When it comes to discharging an employee, be careful not to simply accept a supervisor’s opinion of the employee’s performance.
If the supervisor is effectively hiding an underlying problem with persons belonging to a protected class (i.e., race, age, religion, sex) and you don’t check for yourself whether the employee deserves to lose the job, you may end up costing the company money.
Here’s how: Under the “cat’s paw theory,” whensimply accepts a subordinate’s opinion and doesn’t independently investigate, it doesn’t matter that upper management didn’t even know the employee was a member of a protected class, much less that the employee’s supervisor was a bigot or sexist.
Recent case: William Roberts worked for a female supervisor at Randstad North America. Roberts claimed she was anti-male and didn’t or wouldn’t relate to male employees.
After the supervisor complained that Roberts wasn’t doing an effective job, HR investigated. Then, Randstad fired Roberts for “unsatisfactory performance and dishonesty.”
Roberts sued, alleging that HR had taken the female supervisor’s discrimination-tainted recommendation and ratified it. But the 11th Circuit Court of Appeals dismissed the case.
Although the court agreed that upper-level management can be held liable for discrimination if it accepts a lower-level supervisor’s tainted recommendation, that wasn’t the case this time. Upper management wasn’t liable because HR conducted an independent investigation and based its decision on what the investigation revealed—not solely on the supervisor’s recommendation. (Roberts v. Randstad North America, No. 06-14982, 11th Cir., 2007)

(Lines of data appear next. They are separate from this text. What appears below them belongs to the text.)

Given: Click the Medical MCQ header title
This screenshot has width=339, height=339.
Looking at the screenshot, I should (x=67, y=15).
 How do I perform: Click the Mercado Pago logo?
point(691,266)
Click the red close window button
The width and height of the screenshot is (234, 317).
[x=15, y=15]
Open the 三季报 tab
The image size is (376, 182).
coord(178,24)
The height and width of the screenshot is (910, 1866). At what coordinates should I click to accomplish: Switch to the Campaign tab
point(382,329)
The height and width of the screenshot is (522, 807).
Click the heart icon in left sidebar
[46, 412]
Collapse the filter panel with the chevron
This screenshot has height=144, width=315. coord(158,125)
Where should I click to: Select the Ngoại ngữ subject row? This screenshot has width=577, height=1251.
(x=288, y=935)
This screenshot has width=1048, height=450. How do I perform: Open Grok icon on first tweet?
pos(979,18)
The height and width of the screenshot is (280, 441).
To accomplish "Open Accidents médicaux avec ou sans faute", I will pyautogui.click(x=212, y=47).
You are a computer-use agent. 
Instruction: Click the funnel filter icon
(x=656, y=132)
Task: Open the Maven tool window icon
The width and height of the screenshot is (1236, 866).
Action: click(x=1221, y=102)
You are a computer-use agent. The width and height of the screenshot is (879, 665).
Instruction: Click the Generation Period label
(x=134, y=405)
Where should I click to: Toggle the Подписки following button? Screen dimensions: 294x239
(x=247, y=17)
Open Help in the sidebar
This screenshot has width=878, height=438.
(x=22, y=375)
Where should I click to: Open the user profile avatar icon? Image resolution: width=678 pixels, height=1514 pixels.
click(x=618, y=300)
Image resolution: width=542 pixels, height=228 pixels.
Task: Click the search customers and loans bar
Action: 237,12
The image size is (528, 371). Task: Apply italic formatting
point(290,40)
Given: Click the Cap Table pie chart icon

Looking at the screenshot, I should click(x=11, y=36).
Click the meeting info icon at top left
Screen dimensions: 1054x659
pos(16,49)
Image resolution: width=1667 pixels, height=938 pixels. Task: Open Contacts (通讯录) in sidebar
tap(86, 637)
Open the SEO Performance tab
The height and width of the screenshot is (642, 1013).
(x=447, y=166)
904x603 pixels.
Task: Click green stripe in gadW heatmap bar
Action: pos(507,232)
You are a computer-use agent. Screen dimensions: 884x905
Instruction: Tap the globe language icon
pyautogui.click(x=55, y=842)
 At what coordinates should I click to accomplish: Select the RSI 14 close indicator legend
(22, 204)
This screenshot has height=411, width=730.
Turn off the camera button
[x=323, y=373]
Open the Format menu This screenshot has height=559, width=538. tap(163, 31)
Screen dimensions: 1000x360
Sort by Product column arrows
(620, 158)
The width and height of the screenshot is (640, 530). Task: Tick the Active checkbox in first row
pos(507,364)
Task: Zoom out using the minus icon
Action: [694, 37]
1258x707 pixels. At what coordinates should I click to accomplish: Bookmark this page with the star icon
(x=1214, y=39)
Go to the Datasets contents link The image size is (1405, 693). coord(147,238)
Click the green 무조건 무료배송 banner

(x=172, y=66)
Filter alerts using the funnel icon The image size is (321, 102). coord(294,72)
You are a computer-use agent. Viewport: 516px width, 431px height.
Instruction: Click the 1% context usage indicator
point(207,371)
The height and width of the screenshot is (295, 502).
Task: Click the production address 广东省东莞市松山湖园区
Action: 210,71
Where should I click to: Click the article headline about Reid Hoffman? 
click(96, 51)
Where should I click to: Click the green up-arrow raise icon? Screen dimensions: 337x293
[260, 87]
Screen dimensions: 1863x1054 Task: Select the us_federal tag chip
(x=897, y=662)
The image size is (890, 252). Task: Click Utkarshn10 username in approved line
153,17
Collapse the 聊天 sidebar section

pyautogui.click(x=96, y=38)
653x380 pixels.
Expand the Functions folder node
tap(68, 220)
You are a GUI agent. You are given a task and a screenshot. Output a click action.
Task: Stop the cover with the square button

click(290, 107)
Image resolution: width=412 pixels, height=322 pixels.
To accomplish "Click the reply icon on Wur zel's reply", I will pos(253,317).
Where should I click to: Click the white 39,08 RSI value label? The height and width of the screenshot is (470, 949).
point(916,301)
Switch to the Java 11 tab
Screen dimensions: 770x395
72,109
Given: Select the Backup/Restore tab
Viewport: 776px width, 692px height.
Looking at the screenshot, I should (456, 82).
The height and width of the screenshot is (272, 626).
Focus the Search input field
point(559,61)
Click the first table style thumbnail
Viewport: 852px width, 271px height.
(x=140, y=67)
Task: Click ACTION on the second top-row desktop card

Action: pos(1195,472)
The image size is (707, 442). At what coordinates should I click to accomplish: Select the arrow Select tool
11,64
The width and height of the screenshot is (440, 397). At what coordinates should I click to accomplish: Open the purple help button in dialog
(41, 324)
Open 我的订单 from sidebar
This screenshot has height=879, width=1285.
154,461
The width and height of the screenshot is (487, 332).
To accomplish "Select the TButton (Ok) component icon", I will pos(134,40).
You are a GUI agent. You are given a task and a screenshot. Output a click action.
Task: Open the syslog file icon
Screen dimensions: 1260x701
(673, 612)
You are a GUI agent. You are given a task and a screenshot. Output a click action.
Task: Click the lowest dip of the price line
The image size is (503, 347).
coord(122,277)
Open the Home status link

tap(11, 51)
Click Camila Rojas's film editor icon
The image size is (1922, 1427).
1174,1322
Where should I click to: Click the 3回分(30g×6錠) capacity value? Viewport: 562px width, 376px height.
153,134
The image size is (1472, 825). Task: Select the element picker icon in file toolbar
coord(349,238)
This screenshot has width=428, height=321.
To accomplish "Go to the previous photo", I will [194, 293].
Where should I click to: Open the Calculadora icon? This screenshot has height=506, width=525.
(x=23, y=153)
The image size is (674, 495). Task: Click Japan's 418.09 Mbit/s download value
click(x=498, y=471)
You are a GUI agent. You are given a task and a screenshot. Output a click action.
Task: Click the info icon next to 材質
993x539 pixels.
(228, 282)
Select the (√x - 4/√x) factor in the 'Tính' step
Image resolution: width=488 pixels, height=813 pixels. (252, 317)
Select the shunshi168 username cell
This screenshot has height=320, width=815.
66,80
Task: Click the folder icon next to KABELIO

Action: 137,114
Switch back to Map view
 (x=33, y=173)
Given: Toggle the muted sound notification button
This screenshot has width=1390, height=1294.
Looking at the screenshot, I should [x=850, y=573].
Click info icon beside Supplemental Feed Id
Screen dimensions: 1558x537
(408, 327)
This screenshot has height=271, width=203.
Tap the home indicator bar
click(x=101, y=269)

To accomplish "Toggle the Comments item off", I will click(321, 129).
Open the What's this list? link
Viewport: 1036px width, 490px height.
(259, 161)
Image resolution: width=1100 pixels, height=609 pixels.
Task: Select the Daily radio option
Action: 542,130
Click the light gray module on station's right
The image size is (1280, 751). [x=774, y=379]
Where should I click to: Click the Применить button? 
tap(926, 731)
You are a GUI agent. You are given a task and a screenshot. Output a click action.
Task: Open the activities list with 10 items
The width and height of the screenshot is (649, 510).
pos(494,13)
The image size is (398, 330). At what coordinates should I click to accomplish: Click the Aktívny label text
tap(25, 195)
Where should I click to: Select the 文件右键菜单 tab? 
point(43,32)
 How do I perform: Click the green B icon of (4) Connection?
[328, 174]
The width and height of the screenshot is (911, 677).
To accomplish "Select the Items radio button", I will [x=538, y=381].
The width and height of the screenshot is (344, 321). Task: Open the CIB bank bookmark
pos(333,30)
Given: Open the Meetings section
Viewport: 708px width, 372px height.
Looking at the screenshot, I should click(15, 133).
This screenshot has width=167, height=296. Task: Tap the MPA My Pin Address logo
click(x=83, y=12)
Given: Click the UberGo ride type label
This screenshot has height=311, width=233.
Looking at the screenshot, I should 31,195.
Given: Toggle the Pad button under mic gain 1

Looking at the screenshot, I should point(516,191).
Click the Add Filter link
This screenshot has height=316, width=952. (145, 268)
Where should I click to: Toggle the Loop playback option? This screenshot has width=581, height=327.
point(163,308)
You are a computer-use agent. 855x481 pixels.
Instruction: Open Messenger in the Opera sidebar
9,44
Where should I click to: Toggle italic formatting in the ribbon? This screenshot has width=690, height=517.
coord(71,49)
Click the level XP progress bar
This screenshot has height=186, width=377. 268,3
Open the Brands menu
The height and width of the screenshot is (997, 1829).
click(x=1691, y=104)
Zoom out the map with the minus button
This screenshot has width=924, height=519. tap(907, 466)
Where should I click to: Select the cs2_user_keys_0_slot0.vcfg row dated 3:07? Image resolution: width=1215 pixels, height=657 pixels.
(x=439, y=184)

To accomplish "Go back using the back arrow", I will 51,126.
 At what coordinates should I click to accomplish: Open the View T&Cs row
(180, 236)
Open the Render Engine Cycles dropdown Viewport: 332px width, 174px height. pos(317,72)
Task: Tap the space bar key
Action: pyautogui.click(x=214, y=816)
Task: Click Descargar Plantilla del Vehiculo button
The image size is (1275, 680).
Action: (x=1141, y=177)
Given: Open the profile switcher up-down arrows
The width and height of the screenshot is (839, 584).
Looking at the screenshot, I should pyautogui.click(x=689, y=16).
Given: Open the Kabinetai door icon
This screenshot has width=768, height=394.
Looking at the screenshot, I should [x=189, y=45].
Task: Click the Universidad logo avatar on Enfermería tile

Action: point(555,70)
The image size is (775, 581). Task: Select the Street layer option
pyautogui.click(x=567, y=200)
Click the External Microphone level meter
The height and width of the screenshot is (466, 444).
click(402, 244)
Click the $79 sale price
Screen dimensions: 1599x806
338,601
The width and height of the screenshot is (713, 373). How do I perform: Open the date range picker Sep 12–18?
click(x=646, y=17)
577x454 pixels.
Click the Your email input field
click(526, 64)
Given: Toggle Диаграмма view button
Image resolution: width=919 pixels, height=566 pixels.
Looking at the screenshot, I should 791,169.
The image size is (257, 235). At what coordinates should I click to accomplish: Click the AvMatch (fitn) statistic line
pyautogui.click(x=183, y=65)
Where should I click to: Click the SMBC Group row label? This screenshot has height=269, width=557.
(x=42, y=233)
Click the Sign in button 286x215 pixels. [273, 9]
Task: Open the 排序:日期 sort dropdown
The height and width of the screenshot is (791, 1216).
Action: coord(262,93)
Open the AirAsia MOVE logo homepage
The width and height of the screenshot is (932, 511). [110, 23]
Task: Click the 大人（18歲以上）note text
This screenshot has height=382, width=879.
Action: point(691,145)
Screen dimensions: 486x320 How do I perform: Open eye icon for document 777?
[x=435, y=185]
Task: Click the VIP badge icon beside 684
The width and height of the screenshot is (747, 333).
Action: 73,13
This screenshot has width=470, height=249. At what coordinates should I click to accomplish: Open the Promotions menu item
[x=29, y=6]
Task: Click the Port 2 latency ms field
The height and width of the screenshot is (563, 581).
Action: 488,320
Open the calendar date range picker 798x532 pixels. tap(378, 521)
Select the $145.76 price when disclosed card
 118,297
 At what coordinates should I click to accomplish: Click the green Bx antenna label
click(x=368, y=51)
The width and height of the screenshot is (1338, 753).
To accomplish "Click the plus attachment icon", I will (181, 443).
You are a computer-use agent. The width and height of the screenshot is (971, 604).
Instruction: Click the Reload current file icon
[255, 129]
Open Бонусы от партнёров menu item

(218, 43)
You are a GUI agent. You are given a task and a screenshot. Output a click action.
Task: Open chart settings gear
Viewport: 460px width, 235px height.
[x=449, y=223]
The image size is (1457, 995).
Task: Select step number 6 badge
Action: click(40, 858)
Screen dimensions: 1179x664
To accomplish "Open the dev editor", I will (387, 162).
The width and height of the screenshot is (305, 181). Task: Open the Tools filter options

Final note: Until recently, it looked as if the U.S. Supreme Court was going to decide whether the “cat’s paw theory” would be allowed in employment cases. But before the court had a chance to decide, the parties withdrew their case. For now, the 11th Circuit, of which Florida is a part, makes employers liable for a supervisor’s discrimination-tainted recommendation unless higher-ups do an independent investigation before taking action against the employee. That’s true even if the higher-up who made the discharge decision didn’t know the employee belonged to a protected class.